The provided tests are in the `tests/hw1_tests.c` file. These tests do the
following:
- `validargs_help_test` ensures that `validargs` sets the help bit
correctly when the `-h` flag is passed in.
- `validargs_disassem_test` ensures that `validargs` sets the Disassembly bit
correctly when the `-d` flag is passed in.
- `help_system_test` uses the `system` syscall to execute your program through
Bash and checks to see that your program returns with `EXIT_SUCCESS`.

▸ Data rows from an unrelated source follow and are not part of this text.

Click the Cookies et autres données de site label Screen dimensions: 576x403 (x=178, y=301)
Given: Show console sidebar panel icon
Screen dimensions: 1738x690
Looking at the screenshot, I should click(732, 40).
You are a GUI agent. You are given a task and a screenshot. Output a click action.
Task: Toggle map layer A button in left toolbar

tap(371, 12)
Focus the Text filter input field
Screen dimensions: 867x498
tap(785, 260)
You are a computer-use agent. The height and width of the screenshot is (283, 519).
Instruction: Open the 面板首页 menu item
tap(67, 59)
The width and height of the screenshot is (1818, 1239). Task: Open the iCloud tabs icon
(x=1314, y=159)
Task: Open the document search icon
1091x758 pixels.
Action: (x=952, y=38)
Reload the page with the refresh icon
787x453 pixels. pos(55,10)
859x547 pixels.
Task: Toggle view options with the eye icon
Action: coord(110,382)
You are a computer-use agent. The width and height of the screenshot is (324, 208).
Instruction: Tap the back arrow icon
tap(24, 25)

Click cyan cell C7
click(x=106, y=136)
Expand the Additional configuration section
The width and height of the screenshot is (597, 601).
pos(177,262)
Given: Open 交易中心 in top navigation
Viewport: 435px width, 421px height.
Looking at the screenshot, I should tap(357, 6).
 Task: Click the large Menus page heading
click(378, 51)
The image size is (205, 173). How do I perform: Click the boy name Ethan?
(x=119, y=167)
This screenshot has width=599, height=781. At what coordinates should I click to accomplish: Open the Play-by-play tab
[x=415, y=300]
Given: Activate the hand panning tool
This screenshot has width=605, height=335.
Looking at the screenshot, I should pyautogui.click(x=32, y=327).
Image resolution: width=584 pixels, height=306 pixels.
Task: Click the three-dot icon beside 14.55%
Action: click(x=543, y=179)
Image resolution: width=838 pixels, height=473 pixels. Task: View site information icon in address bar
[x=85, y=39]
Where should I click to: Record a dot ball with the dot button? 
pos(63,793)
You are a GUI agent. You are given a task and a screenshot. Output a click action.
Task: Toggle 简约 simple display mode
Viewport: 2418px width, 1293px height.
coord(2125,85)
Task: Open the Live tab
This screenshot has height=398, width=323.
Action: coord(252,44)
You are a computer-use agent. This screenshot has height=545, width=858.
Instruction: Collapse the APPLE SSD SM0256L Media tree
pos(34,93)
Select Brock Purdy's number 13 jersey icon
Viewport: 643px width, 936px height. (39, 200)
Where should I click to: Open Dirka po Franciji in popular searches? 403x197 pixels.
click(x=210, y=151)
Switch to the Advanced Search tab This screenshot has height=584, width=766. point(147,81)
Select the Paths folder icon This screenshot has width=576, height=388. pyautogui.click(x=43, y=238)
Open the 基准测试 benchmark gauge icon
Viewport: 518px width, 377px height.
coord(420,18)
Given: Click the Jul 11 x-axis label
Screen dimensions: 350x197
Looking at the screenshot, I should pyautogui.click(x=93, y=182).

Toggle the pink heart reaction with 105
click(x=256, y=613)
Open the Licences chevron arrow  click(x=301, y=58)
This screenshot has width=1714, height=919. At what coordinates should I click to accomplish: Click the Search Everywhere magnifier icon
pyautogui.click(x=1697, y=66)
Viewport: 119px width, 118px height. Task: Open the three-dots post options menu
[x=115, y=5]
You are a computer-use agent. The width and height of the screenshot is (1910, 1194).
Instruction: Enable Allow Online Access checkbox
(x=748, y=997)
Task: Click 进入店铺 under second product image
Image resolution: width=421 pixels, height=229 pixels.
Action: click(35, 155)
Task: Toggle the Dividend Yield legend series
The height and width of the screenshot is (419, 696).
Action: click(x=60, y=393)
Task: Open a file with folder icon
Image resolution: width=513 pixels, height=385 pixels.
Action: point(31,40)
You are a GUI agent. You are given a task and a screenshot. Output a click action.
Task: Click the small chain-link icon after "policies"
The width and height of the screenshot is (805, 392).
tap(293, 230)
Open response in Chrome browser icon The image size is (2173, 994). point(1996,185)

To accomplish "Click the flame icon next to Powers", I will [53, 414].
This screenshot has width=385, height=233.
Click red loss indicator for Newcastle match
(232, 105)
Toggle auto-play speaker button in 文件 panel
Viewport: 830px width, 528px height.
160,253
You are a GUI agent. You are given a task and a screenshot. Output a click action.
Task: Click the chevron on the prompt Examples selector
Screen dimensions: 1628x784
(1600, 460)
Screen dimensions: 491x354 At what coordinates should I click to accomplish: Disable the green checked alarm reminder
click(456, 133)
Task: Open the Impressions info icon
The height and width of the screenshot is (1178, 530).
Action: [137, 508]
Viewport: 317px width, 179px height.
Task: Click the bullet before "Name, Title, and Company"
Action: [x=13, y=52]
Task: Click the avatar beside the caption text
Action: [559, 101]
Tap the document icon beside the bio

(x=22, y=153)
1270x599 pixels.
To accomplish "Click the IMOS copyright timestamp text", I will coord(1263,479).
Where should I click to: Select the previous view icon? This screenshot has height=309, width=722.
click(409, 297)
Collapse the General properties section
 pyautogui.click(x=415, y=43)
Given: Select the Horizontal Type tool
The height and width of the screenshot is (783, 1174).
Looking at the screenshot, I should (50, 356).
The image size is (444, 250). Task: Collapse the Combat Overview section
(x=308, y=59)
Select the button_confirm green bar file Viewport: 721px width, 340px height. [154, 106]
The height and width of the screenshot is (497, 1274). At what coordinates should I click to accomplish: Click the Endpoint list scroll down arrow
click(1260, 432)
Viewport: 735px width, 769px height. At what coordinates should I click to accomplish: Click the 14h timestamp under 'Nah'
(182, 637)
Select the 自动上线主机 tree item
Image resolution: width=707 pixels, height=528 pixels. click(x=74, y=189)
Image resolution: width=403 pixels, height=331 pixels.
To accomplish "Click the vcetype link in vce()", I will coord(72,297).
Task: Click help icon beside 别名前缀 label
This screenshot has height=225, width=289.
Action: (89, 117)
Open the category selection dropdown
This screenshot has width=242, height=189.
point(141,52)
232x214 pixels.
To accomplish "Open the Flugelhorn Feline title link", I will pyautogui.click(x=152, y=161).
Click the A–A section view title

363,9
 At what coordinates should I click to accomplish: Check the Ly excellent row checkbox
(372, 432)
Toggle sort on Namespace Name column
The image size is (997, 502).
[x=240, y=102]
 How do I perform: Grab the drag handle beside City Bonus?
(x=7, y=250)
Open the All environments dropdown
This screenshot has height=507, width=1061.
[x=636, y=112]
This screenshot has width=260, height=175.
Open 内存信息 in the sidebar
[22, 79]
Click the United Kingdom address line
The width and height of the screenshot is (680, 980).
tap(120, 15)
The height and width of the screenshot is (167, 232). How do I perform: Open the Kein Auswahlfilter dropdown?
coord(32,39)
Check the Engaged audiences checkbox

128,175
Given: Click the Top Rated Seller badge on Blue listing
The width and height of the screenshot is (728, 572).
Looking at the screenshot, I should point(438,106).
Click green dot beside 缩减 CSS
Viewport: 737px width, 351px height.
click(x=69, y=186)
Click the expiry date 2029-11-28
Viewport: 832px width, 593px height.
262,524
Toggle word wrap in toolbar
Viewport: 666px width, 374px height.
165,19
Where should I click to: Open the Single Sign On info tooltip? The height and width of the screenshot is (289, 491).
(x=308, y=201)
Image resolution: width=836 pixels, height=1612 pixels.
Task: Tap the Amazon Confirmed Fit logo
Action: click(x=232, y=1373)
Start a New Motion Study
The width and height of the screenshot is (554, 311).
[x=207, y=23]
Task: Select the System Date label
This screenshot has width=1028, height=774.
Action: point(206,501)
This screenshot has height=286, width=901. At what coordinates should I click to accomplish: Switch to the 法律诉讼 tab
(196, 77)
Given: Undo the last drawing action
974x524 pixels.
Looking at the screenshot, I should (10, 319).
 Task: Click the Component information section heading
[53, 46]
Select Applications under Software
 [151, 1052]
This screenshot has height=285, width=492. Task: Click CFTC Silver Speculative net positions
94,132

### Compiling and Running Tests
When you compile your program with `make`, a `hw1_tests` executable will be
created in your `bin` directory alongside the `hw1` executable. Running this
executable from the `hw1` directory with the command `bin/hw1_tests` will run
the unit tests described above and print the test outputs to `stdout`. To obtain
more information about each test run, you can use the verbose print option:
`bin/hw1_tests --verbose=0`.
The tests we have provided are very minimal and are meant as a starting point
for you to learn about Criterion, not to fully test your homework. You may write
your own additional tests in `tests/hw1_tests.c`. However, this is not required
for this assignment. Criterion documentation for writing your own tests can be
found [here](http://criterion.readthedocs.io/en/master/).
# Hand-in instructions
**TEST YOUR PROGRAM VIGOROUSLY!**
Make sure your directory tree looks like this and that your homework compiles:
<pre>
hw1
├── include
│ ├── const.h
│ ├── debug.h
│ ├── hw1.h
│ ├── instruction.h
│ └── ... Any additional .h files you defined
├── Makefile
├── rsrc
│ ├── bcond.asm
│ ├── bcond.bin
│ ├── examples.asm
│ ├── examples.bin
│ ├── jump.asm
│ ├── jump.bin
│ ├── matmult.asm
│ ├── matmult.bin
│ ├── typei.asm
│ ├── typei.bin
│ ├── typer.asm
│ ├── typer.bin
│ └── ... Any sample text files given or created (will not be used in graded)
├── src
│ ├── hw1.c
│ ├── instr_table.c
│ └── main.c
└── tests
├─── hw1_tests.c
└── ... Any additional criterion test files you may have written
</pre>
This homework's tag is: `hw1`
`$ git submit hw1`
> :nerd: When writing your program try to comment as much as possible. Try to
> stay consistent with your formatting. It is much easier for your TA and the
> professor to help you if we can figure out what your code does quickly!